Saved data entries
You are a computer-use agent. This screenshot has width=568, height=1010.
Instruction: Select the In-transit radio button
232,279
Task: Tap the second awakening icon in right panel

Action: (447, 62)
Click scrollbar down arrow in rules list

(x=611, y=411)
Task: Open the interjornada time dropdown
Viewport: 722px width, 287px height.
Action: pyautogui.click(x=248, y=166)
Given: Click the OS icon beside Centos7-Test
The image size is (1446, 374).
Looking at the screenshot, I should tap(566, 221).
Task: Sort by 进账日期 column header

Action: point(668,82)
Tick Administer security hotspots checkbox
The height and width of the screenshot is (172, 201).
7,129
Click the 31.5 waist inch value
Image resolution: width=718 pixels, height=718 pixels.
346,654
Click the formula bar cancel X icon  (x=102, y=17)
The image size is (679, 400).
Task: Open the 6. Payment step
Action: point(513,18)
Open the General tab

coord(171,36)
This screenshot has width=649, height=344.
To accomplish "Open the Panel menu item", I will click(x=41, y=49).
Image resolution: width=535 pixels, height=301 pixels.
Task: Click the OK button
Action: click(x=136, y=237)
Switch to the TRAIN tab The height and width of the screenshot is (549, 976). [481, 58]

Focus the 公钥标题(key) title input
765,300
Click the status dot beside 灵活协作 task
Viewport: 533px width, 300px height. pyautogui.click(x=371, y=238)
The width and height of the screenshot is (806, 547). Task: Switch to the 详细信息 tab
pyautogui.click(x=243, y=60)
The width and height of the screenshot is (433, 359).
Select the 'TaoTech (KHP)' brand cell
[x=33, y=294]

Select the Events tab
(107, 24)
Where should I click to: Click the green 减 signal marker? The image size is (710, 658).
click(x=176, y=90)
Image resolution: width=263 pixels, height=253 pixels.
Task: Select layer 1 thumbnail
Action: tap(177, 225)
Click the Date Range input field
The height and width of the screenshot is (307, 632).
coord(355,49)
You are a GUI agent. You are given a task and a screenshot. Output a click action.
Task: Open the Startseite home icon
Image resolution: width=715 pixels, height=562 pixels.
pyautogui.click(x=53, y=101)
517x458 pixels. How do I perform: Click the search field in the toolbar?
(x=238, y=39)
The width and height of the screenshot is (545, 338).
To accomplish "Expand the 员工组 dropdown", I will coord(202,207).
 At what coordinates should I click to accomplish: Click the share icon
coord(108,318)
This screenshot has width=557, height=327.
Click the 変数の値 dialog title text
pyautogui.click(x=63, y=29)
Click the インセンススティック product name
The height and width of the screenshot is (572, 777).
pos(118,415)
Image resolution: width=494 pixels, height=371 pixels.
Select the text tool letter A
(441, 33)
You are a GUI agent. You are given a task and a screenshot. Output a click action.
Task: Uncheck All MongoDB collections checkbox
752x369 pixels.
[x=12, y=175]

» Description of the task: Using the entries above, return exactly the lines from the line with "The width and height of the screenshot is (806, 547)." to the line with "The width and height of the screenshot is (545, 338).", counting both of those lines.

» Result of the exercise:
The width and height of the screenshot is (806, 547). Task: Switch to the 详细信息 tab
pyautogui.click(x=243, y=60)
The width and height of the screenshot is (433, 359).
Select the 'TaoTech (KHP)' brand cell
[x=33, y=294]

Select the Events tab
(107, 24)
Where should I click to: Click the green 减 signal marker? The image size is (710, 658).
click(x=176, y=90)
Image resolution: width=263 pixels, height=253 pixels.
Task: Select layer 1 thumbnail
Action: tap(177, 225)
Click the Date Range input field
The height and width of the screenshot is (307, 632).
coord(355,49)
You are a GUI agent. You are given a task and a screenshot. Output a click action.
Task: Open the Startseite home icon
Image resolution: width=715 pixels, height=562 pixels.
pyautogui.click(x=53, y=101)
517x458 pixels. How do I perform: Click the search field in the toolbar?
(x=238, y=39)
The width and height of the screenshot is (545, 338).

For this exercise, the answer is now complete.